[Opening AVAILABLE DATA section]

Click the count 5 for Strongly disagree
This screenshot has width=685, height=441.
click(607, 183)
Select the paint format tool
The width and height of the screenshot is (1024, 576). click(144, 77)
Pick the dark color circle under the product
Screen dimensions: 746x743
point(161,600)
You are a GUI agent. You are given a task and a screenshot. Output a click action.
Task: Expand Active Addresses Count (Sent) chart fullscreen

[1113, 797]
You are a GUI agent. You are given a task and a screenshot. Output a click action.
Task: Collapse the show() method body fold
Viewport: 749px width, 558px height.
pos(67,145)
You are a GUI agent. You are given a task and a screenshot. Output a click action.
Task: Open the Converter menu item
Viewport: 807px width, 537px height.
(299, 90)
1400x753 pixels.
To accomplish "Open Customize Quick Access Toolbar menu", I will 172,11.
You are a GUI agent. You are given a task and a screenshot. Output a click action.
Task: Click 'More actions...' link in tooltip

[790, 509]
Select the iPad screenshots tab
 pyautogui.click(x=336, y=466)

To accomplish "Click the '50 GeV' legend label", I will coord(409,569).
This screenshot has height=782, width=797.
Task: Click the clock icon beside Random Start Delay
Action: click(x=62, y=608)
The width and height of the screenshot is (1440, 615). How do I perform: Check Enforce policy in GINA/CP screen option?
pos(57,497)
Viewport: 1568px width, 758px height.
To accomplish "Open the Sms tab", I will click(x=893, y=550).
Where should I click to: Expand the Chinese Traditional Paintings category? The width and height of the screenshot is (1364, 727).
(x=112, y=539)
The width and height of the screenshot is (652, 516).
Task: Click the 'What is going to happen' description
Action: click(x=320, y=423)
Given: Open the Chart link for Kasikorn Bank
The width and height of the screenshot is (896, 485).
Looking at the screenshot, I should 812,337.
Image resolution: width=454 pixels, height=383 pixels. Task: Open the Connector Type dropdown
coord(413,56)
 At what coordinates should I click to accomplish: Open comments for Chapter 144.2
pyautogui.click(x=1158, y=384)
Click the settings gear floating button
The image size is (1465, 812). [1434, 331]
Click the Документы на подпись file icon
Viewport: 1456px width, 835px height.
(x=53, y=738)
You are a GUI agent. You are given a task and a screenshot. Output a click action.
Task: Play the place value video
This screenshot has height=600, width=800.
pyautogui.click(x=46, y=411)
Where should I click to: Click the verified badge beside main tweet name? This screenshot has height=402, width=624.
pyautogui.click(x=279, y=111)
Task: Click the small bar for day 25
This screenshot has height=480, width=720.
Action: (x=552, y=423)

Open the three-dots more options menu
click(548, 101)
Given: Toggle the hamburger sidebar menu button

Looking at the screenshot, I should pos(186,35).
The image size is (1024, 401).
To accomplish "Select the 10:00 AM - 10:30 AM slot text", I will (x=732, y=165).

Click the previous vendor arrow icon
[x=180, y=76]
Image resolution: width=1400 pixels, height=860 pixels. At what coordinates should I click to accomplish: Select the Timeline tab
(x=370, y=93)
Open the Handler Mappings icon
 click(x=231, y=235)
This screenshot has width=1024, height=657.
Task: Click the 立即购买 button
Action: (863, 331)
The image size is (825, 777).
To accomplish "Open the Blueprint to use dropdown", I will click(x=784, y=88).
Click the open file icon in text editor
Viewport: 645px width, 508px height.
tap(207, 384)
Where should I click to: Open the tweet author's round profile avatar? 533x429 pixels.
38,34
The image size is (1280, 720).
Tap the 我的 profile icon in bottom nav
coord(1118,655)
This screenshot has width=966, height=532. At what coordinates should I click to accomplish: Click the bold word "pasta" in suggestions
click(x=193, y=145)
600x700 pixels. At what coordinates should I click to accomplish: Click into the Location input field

[Closing AVAILABLE DATA section]

ACTIVITY: Repeat each line above exactly as written.

TASK ANSWER:
Click the count 5 for Strongly disagree
This screenshot has width=685, height=441.
click(607, 183)
Select the paint format tool
The width and height of the screenshot is (1024, 576). click(144, 77)
Pick the dark color circle under the product
Screen dimensions: 746x743
point(161,600)
You are a GUI agent. You are given a task and a screenshot. Output a click action.
Task: Expand Active Addresses Count (Sent) chart fullscreen

[1113, 797]
You are a GUI agent. You are given a task and a screenshot. Output a click action.
Task: Collapse the show() method body fold
Viewport: 749px width, 558px height.
pos(67,145)
You are a GUI agent. You are given a task and a screenshot. Output a click action.
Task: Open the Converter menu item
Viewport: 807px width, 537px height.
(299, 90)
1400x753 pixels.
To accomplish "Open Customize Quick Access Toolbar menu", I will 172,11.
You are a GUI agent. You are given a task and a screenshot. Output a click action.
Task: Click 'More actions...' link in tooltip

[790, 509]
Select the iPad screenshots tab
 pyautogui.click(x=336, y=466)

To accomplish "Click the '50 GeV' legend label", I will coord(409,569).
This screenshot has height=782, width=797.
Task: Click the clock icon beside Random Start Delay
Action: click(x=62, y=608)
The width and height of the screenshot is (1440, 615). How do I perform: Check Enforce policy in GINA/CP screen option?
pos(57,497)
Viewport: 1568px width, 758px height.
To accomplish "Open the Sms tab", I will click(x=893, y=550).
Where should I click to: Expand the Chinese Traditional Paintings category? The width and height of the screenshot is (1364, 727).
(x=112, y=539)
The width and height of the screenshot is (652, 516).
Task: Click the 'What is going to happen' description
Action: click(x=320, y=423)
Given: Open the Chart link for Kasikorn Bank
The width and height of the screenshot is (896, 485).
Looking at the screenshot, I should 812,337.
Image resolution: width=454 pixels, height=383 pixels. Task: Open the Connector Type dropdown
coord(413,56)
 At what coordinates should I click to accomplish: Open comments for Chapter 144.2
pyautogui.click(x=1158, y=384)
Click the settings gear floating button
The image size is (1465, 812). [1434, 331]
Click the Документы на подпись file icon
Viewport: 1456px width, 835px height.
(x=53, y=738)
You are a GUI agent. You are given a task and a screenshot. Output a click action.
Task: Play the place value video
This screenshot has height=600, width=800.
pyautogui.click(x=46, y=411)
Where should I click to: Click the verified badge beside main tweet name? This screenshot has height=402, width=624.
pyautogui.click(x=279, y=111)
Task: Click the small bar for day 25
This screenshot has height=480, width=720.
Action: (x=552, y=423)

Open the three-dots more options menu
click(548, 101)
Given: Toggle the hamburger sidebar menu button

Looking at the screenshot, I should pos(186,35).
The image size is (1024, 401).
To accomplish "Select the 10:00 AM - 10:30 AM slot text", I will (x=732, y=165).

Click the previous vendor arrow icon
[x=180, y=76]
Image resolution: width=1400 pixels, height=860 pixels. At what coordinates should I click to accomplish: Select the Timeline tab
(x=370, y=93)
Open the Handler Mappings icon
 click(x=231, y=235)
This screenshot has width=1024, height=657.
Task: Click the 立即购买 button
Action: (863, 331)
The image size is (825, 777).
To accomplish "Open the Blueprint to use dropdown", I will click(x=784, y=88).
Click the open file icon in text editor
Viewport: 645px width, 508px height.
tap(207, 384)
Where should I click to: Open the tweet author's round profile avatar? 533x429 pixels.
38,34
The image size is (1280, 720).
Tap the 我的 profile icon in bottom nav
coord(1118,655)
This screenshot has width=966, height=532. At what coordinates should I click to accomplish: Click the bold word "pasta" in suggestions
click(x=193, y=145)
600x700 pixels. At what coordinates should I click to accomplish: Click into the Location input field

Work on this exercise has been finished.